ФРАГМЕНТ ДОКУМЕНТА ->

-*-

78301 (639011), страница 5
Текст из файла (страница 5)
В этой серии, построенной по одной из классических моделей хармсовского повествования, случаи повторяются. Закономерно и название: “Случаи”.
Весь второй “случай” интересен тем, что он составлен из множества случаев. Случай, как уже говорилось, - событие неординарное, противоречащее идее повтора. Но Хармс любит включать единичное в серии. Попадая в серию, “случай” становится своей противоположностью, элементом “порядка”, прогрессии. Он начинает относиться к миру закономерного, а не случайного. Смерть как раз и оказывается таким случаем - закономерным и уникальным одновременно. Она все время повторяется и в силу этого относится к миру сериала. Что же отличает одну смерть от другой? Существует ли что-то общее между смертями Орлова, Крылова, Спиридонова, его жены и детей? Хармс кончает второй “случай” иронической декларацией такого правила:
“Хорошие люди и не умеют поставить себя на твердую ногу”.
Выходит, все покойники второго “случая” - “хорошие люди”, и в том, что они хорошие, заключается сходство между ними. Все эти смерти, как бы ни были они различны по обстоятельствам, входят в серию “смерти хороших людей”. Но даже без такой сериализации смерть предстает здесь неким одинаковым и повторным событием, лишенным фундаментальной индивидуальности. Мы просто имеем повторение: умер, умер, умер, умер.
Существует ли что-то отличающее одну смерть от другой во втором “случае”? С одной стороны, это серия причин и обстоятельств, приведших к смерти. Именно в них как будто и заключена сама сущность случайности - “объелся горохом”, “упал” или просто “умер сам собой”, - то есть без причины, так сказать, случайность. Однако, как будет видно, уже начиная с третьего “случая” такая форма индивидуализации случаев подвергается сомнению.
Иная форма отличия заключена в именах. Отличается не столько сам случай, сколько тот, с кем он произошел. Случайное связывается с именем.
Значит, серия: Орлов умер, Крылов умер, Спиридонов умер, жена Спиридонова умерла - описывает разные события потому, что имена в серии разные. Стоит заменить эти разные имена общим наименованием, и события перестанут различаться между собой. Например: хороший человек умер, хороший человек умер, хороший человек умер, хороший человек умер. Что это: серия разных событий или одинаковых?

-*-

ЗАПИСАННЫЕ ДАННЫЕ ->
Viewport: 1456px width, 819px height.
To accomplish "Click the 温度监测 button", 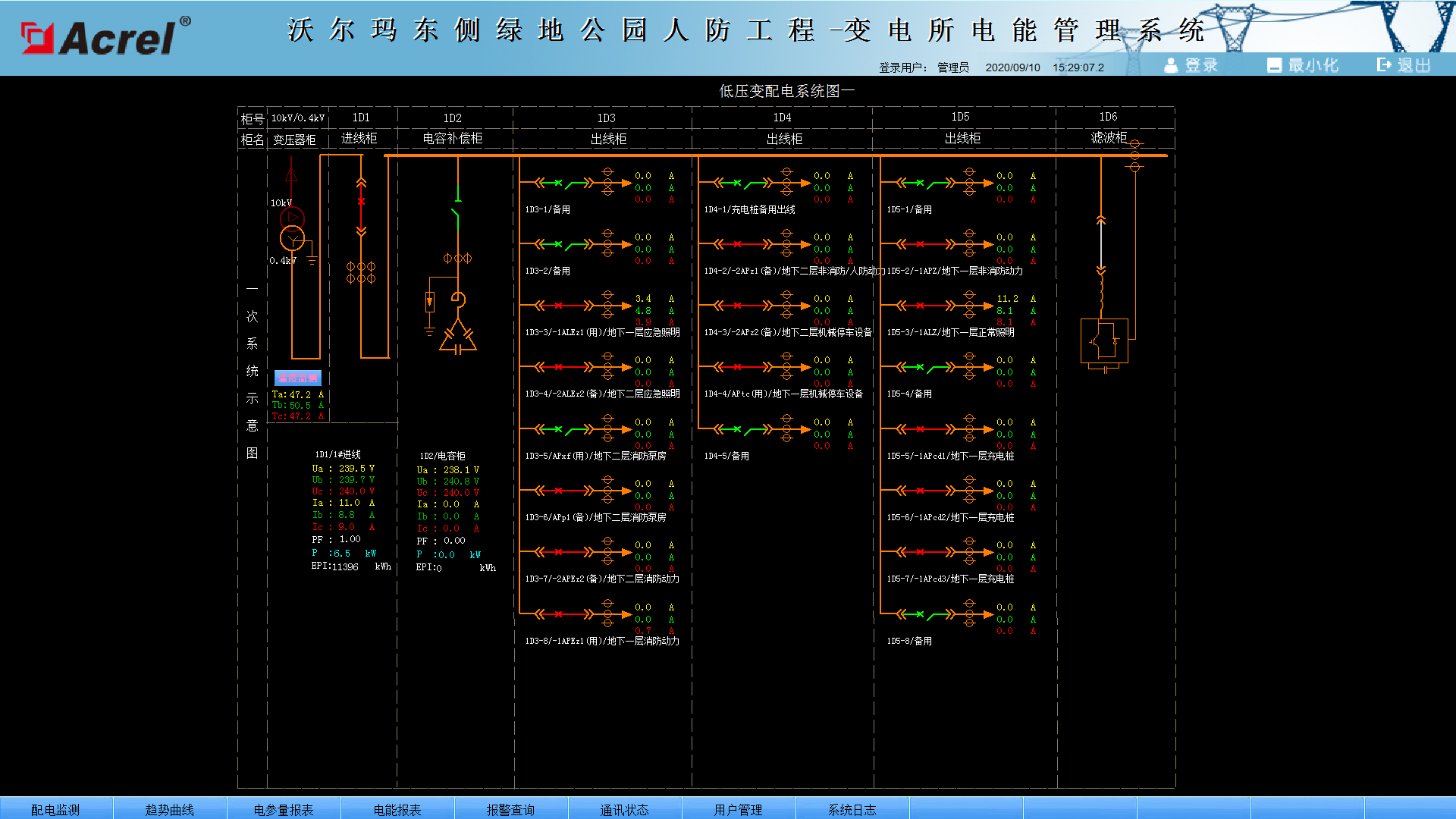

-*-

КОРОТКАЯ ЗАДАЧА 1 -> Какую иную форму отличия одной смерти от другой называет фрагмент о «Случаях» Хармса?
КОРОТКАЯ ЗАДАЧА 2 -> Продолжите фрагмент о «Случаях» Хармса после его последней фразы.

ПИСЬМЕННЫЙ ОТВЕТ 1 -> Имена: отличается не столько сам случай, сколько тот, с кем он произошел.

ПИСЬМЕННЫЙ ОТВЕТ 2 ->
В третьем “случае” Хармс как раз и создает такого рода серию. Называется “случай” “Вываливающиеся старухи”:
“Одна старуха от чрезмерного любопытства вывалилась из окна, упала и разбилась.
Из окна высунулась другая старуха и стала смотреть вниз на разбившуюся, но от чрезмерного любопытства тоже вывалилась из окна, упала и разбилась.
Потом из окна вывалилась третья старуха, потом четвертая, потом пятая. Когда вывалилась шестая старуха, мне надоело смотреть на них, и я пошел на Мальцевский рынок, где говорят, одному слепому подарили вязаную шаль”25.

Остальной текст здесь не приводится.